When a new, unlabeled query text arrives, its keywords are extracted and mapped onto the cumulative graph. GORAG then constructs a Minimum‑Cost Spanning Tree (MST) that spans all query keywords; the MST is obtained via a greedy approximation to the NP‑hard Steiner Tree problem. All label nodes present in this MST form a reduced candidate label set for the query. Because the MST is derived solely from the graph structure and the query’s keywords, the retrieval process is adaptive—no hand‑tuned thresholds are needed, and the retrieved context is tightly focused on the most relevant labels.

The candidate labels and their short descriptions are fed to an LLM (e.g., GPT‑3.5‑Turbo) as a prompt. The LLM scores each candidate, and the label with the highest probability is selected. After classification, any new keywords discovered in the query are added to the graph with appropriately weighted edges, enabling online updating without retraining.

Experiments on two public benchmarks—HateXplain (hate‑speech detection) and a COVID‑19 fake‑news dataset—simulate DFSTC by introducing new labels across multiple rounds. GORAG is compared against (i) fine‑tuned BERT, (ii) data‑augmentation few‑shot methods, (iii) Long‑Context RAG that concatenates retrieved documents, and (iv) GraphRAG with uniform edge weighting. Results show that GORAG consistently outperforms baselines, achieving 4–7 percentage‑point gains in macro‑F1 while reducing the average input token count by roughly 30 %. Moreover, performance remains stable as the label set grows, demonstrating robustness to dynamic label expansion. Ablation studies confirm that both the edge‑weighting scheme and the MST‑based retrieval contribute significantly to the observed improvements.

The authors acknowledge limitations: the approach relies heavily on high‑quality keyword extraction; the graph can become large, potentially increasing MST computation time; and insufficient label descriptions may still cause LLM hallucinations.
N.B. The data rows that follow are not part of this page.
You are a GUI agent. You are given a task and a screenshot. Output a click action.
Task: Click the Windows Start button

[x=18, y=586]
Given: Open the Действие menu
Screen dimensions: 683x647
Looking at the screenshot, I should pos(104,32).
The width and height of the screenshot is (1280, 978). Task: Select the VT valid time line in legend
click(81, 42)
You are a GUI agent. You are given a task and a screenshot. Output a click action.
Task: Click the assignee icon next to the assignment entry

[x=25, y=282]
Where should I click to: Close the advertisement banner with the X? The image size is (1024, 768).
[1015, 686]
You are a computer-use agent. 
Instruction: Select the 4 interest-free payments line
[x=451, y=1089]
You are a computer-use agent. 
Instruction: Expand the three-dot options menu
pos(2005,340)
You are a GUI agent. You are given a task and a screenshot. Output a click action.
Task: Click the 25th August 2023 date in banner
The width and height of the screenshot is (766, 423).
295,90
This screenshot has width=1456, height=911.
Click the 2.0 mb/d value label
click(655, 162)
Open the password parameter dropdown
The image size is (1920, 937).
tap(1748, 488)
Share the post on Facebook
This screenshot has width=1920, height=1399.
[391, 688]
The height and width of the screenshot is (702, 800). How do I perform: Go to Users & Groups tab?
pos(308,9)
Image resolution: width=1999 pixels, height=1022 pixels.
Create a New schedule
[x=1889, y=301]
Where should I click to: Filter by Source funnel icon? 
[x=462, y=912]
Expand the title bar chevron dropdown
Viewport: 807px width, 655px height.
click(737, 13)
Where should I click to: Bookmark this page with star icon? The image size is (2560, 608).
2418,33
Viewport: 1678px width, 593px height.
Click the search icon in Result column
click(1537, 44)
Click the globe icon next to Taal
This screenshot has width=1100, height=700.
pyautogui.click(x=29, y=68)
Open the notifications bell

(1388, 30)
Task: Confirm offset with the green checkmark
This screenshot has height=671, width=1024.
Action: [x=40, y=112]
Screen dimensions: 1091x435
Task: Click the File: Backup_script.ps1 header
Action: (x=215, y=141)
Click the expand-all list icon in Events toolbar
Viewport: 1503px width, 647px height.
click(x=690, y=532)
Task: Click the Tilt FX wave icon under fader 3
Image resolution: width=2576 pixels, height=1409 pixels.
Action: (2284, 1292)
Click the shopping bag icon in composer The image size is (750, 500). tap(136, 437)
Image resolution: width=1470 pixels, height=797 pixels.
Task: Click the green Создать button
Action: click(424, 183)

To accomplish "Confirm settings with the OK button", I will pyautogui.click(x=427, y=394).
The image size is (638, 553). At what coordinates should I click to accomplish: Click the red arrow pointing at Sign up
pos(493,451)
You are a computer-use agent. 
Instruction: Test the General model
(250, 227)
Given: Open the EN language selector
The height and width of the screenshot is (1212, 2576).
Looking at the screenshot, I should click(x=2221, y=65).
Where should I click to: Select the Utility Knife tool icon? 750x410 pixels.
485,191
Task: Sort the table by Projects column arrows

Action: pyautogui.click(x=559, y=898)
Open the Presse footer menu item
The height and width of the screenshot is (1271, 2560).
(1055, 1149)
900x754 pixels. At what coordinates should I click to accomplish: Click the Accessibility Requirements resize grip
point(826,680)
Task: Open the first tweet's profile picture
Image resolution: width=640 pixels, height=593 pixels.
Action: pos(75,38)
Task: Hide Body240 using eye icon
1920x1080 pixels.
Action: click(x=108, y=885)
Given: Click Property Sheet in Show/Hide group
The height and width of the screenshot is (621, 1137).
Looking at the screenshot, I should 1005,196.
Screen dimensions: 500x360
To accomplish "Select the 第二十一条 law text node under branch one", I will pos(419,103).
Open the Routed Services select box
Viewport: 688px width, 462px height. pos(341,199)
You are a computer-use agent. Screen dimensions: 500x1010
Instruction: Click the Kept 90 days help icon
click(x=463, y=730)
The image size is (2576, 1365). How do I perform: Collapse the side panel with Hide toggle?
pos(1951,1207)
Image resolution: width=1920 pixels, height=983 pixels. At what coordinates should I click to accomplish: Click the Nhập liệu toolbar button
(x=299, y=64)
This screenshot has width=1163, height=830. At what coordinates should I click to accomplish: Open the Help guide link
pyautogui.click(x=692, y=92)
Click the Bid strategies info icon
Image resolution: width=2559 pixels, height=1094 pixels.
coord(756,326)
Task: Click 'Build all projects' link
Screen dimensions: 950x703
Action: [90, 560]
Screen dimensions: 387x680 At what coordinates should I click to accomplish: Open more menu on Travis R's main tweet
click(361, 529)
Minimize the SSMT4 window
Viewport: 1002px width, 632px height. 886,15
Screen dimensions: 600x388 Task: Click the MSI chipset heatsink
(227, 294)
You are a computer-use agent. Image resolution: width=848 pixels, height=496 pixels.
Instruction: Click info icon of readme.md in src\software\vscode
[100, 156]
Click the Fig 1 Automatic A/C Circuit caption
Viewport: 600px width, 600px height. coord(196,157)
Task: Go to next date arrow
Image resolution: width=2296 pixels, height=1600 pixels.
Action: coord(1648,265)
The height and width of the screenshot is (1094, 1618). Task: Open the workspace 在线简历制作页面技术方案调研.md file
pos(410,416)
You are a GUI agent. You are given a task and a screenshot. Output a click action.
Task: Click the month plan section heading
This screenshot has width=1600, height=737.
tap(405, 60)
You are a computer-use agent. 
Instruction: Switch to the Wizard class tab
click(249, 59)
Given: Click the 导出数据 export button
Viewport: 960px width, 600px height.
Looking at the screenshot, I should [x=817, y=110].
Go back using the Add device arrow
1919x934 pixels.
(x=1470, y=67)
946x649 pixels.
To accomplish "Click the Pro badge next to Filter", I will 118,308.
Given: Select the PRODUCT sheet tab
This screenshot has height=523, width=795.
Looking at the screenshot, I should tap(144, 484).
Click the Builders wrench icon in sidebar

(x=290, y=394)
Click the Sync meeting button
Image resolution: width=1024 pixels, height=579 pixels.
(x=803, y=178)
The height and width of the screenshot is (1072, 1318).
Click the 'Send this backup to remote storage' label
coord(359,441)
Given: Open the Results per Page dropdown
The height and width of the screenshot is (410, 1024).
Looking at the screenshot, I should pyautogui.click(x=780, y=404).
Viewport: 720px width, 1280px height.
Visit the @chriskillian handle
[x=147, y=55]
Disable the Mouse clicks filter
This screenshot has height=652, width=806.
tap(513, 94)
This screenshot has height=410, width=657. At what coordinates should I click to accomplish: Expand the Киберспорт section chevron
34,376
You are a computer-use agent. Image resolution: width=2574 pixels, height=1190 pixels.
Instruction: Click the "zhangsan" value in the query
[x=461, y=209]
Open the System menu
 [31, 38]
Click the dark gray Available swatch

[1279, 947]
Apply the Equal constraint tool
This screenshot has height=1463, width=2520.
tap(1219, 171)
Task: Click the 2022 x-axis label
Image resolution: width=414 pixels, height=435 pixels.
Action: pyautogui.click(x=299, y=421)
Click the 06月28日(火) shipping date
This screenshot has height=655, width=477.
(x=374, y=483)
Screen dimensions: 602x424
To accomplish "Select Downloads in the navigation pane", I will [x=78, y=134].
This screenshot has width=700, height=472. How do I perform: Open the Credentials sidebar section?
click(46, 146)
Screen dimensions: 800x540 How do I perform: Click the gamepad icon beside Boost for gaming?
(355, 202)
Future work includes integrating multimodal nodes (images, metadata), exploring graph compression or distributed storage techniques, and refining edge‑weight learning via end‑to‑end training.

In summary, GORAG introduces a novel, adaptive RAG framework that leverages a weighted keyword‑label graph and MST‑based retrieval to provide concise, high‑relevance context to LLMs. This design addresses the uniform‑indexing, non‑adaptive retrieval, and narrow‑source issues of prior methods, delivering superior accuracy and efficiency for dynamic few‑shot social‑media text classification—a critical capability for real‑world “Web for Good” applications.